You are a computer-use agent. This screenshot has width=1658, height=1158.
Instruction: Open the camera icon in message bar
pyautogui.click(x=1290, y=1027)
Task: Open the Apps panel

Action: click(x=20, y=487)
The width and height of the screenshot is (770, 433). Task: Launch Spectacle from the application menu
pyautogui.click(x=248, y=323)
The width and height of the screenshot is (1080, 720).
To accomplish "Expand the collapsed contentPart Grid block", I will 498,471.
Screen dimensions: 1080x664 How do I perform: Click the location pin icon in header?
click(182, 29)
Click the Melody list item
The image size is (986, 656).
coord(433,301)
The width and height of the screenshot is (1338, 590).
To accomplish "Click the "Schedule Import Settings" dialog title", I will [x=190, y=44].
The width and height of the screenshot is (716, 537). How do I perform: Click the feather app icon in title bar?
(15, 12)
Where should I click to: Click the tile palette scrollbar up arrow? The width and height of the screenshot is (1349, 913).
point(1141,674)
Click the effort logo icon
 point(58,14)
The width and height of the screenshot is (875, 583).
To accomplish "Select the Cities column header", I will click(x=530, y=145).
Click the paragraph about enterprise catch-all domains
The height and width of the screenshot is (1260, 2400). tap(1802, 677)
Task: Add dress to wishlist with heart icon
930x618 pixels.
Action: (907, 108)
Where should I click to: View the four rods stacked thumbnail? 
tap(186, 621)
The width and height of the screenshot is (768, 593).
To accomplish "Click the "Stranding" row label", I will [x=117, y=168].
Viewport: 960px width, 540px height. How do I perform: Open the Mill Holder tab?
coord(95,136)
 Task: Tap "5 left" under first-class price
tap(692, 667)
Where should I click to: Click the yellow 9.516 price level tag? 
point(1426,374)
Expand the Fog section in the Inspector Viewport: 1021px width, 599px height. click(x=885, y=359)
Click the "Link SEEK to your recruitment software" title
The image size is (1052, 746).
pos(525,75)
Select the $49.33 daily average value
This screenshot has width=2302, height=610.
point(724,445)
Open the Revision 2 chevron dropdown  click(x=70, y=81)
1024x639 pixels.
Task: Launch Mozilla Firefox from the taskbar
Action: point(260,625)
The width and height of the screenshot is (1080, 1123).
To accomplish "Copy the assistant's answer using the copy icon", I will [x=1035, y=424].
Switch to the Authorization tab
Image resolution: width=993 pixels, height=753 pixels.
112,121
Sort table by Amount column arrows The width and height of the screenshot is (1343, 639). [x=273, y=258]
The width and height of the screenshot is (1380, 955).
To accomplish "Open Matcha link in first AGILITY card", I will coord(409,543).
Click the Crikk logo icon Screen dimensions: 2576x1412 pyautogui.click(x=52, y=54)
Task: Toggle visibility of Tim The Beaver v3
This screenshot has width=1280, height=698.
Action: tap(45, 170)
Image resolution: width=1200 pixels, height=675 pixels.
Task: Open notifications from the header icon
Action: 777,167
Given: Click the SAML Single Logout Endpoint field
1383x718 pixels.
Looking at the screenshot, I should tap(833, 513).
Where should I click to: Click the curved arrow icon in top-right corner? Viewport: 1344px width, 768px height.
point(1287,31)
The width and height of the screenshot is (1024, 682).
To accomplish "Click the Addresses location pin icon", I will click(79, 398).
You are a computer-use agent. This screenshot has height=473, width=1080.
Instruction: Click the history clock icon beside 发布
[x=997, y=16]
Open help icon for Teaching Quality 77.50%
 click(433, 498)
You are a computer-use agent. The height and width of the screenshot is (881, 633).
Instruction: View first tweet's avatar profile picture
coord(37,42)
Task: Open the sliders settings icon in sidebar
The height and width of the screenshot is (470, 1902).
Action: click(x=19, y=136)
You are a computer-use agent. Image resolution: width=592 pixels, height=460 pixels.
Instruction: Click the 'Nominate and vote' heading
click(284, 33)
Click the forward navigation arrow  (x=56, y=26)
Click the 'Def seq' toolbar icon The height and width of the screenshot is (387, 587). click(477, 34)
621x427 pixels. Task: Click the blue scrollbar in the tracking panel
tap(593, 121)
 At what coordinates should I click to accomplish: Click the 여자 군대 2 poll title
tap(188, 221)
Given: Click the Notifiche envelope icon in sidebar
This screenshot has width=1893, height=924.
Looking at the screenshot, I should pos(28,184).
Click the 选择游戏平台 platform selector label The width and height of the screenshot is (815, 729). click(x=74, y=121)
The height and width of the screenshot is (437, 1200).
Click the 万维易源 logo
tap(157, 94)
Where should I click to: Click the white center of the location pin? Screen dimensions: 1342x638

**ASSIGNMENT**
Set down the full listing once more, exactly as written.

**SOLUTION FOR THIS EXERCISE**
You are a computer-use agent. This screenshot has width=1658, height=1158.
Instruction: Open the camera icon in message bar
pyautogui.click(x=1290, y=1027)
Task: Open the Apps panel

Action: click(x=20, y=487)
The width and height of the screenshot is (770, 433). Task: Launch Spectacle from the application menu
pyautogui.click(x=248, y=323)
The width and height of the screenshot is (1080, 720).
To accomplish "Expand the collapsed contentPart Grid block", I will 498,471.
Screen dimensions: 1080x664 How do I perform: Click the location pin icon in header?
click(182, 29)
Click the Melody list item
The image size is (986, 656).
coord(433,301)
The width and height of the screenshot is (1338, 590).
To accomplish "Click the "Schedule Import Settings" dialog title", I will [x=190, y=44].
The width and height of the screenshot is (716, 537). How do I perform: Click the feather app icon in title bar?
(15, 12)
Where should I click to: Click the tile palette scrollbar up arrow? The width and height of the screenshot is (1349, 913).
point(1141,674)
Click the effort logo icon
 point(58,14)
The width and height of the screenshot is (875, 583).
To accomplish "Select the Cities column header", I will click(x=530, y=145).
Click the paragraph about enterprise catch-all domains
The height and width of the screenshot is (1260, 2400). tap(1802, 677)
Task: Add dress to wishlist with heart icon
930x618 pixels.
Action: (907, 108)
Where should I click to: View the four rods stacked thumbnail? 
tap(186, 621)
The width and height of the screenshot is (768, 593).
To accomplish "Click the "Stranding" row label", I will [x=117, y=168].
Viewport: 960px width, 540px height. How do I perform: Open the Mill Holder tab?
coord(95,136)
 Task: Tap "5 left" under first-class price
tap(692, 667)
Where should I click to: Click the yellow 9.516 price level tag? 
point(1426,374)
Expand the Fog section in the Inspector Viewport: 1021px width, 599px height. click(x=885, y=359)
Click the "Link SEEK to your recruitment software" title
The image size is (1052, 746).
pos(525,75)
Select the $49.33 daily average value
This screenshot has width=2302, height=610.
point(724,445)
Open the Revision 2 chevron dropdown  click(x=70, y=81)
1024x639 pixels.
Task: Launch Mozilla Firefox from the taskbar
Action: point(260,625)
The width and height of the screenshot is (1080, 1123).
To accomplish "Copy the assistant's answer using the copy icon", I will [x=1035, y=424].
Switch to the Authorization tab
Image resolution: width=993 pixels, height=753 pixels.
112,121
Sort table by Amount column arrows The width and height of the screenshot is (1343, 639). [x=273, y=258]
The width and height of the screenshot is (1380, 955).
To accomplish "Open Matcha link in first AGILITY card", I will coord(409,543).
Click the Crikk logo icon Screen dimensions: 2576x1412 pyautogui.click(x=52, y=54)
Task: Toggle visibility of Tim The Beaver v3
This screenshot has width=1280, height=698.
Action: tap(45, 170)
Image resolution: width=1200 pixels, height=675 pixels.
Task: Open notifications from the header icon
Action: 777,167
Given: Click the SAML Single Logout Endpoint field
1383x718 pixels.
Looking at the screenshot, I should tap(833, 513).
Where should I click to: Click the curved arrow icon in top-right corner? Viewport: 1344px width, 768px height.
point(1287,31)
The width and height of the screenshot is (1024, 682).
To accomplish "Click the Addresses location pin icon", I will click(79, 398).
You are a computer-use agent. This screenshot has height=473, width=1080.
Instruction: Click the history clock icon beside 发布
[x=997, y=16]
Open help icon for Teaching Quality 77.50%
 click(433, 498)
You are a computer-use agent. The height and width of the screenshot is (881, 633).
Instruction: View first tweet's avatar profile picture
coord(37,42)
Task: Open the sliders settings icon in sidebar
The height and width of the screenshot is (470, 1902).
Action: click(x=19, y=136)
You are a computer-use agent. Image resolution: width=592 pixels, height=460 pixels.
Instruction: Click the 'Nominate and vote' heading
click(284, 33)
Click the forward navigation arrow  (x=56, y=26)
Click the 'Def seq' toolbar icon The height and width of the screenshot is (387, 587). click(477, 34)
621x427 pixels. Task: Click the blue scrollbar in the tracking panel
tap(593, 121)
 At what coordinates should I click to accomplish: Click the 여자 군대 2 poll title
tap(188, 221)
Given: Click the Notifiche envelope icon in sidebar
This screenshot has width=1893, height=924.
Looking at the screenshot, I should pos(28,184).
Click the 选择游戏平台 platform selector label The width and height of the screenshot is (815, 729). click(x=74, y=121)
The height and width of the screenshot is (437, 1200).
Click the 万维易源 logo
tap(157, 94)
Where should I click to: Click the white center of the location pin? Screen dimensions: 1342x638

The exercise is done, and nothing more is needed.